• _WHAT TO WORK ON_: Retype the stretch from "Death with Interruptions" through "The Bell Jar." in the book-discussion excerpt below, keeping every word and mark unchanged.

• _SOURCE EXCERPT_:
Journey at the End of the Night by Celine.

The worst part is wondering how you’ll find the strength tomorrow
to go on doing what you did today and have been doing for much
too long, where you’ll find the strength for all that stupid running around, those projects that come to nothing, those attempts to escape from crushing necessity, which always founder and serve only to convince you one more time that destiny is implacable, that every night will find you down and out, crushed by the dread of more and more sordid and insecure tomorrows. And maybe it’s treacherous old age coming on, threatening the worst. Not much music left inside us for life to dance to. Our youth has gone to the ends of the earth to die in the silence of the truth. And where, I ask you, can a man escape to, when he hasn’t enough madness left inside him? The truth is an endless death agony. The truth is death. You have to choose: death or lies. I’ve never been able to kill myself.

>> No.2875219

Death with Interruptions by José Saramago

death is coming. she's good, but IT'S RUNNING FOR YOU FUCKING NOW

>> No.2875227

I'm surprised, no one has posted The Bell Jar.

>> No.2876950

Street of crocodiles. Bruno Schulz

>> No.2876978

>>2875227
I felt little reading The Bell Jar except thinking A) man, this is some really, fluid(?) prose and B) dramatic hoe. Perhaps I need to re-read. I was like 15.

• _DATA_:
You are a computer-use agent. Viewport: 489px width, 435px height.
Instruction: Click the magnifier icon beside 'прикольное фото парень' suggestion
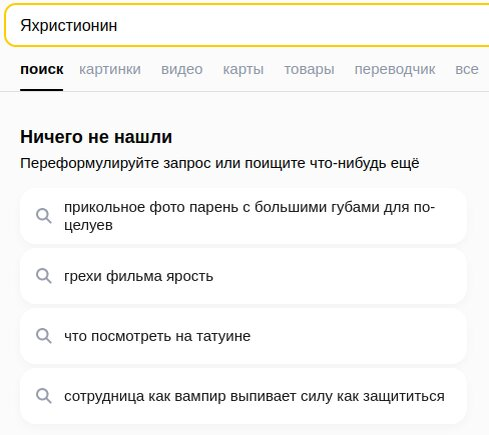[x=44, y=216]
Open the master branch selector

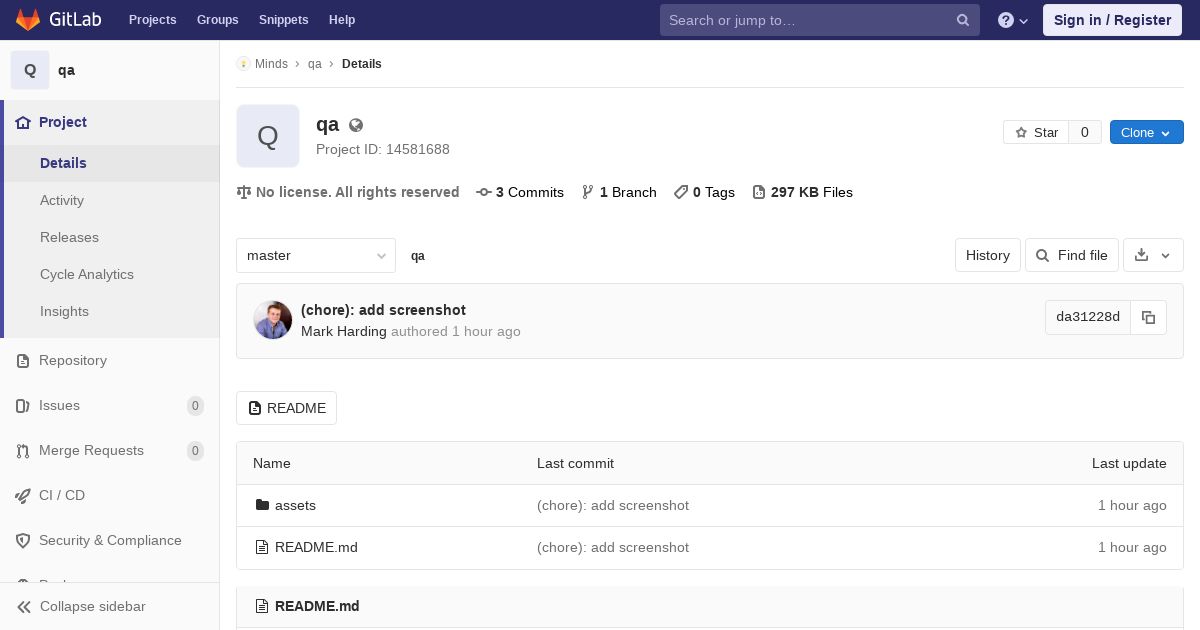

• _TASK SOLUTION_:
Death with Interruptions by José Saramago

death is coming. she's good, but IT'S RUNNING FOR YOU FUCKING NOW

>> No.2875227

I'm surprised, no one has posted The Bell Jar.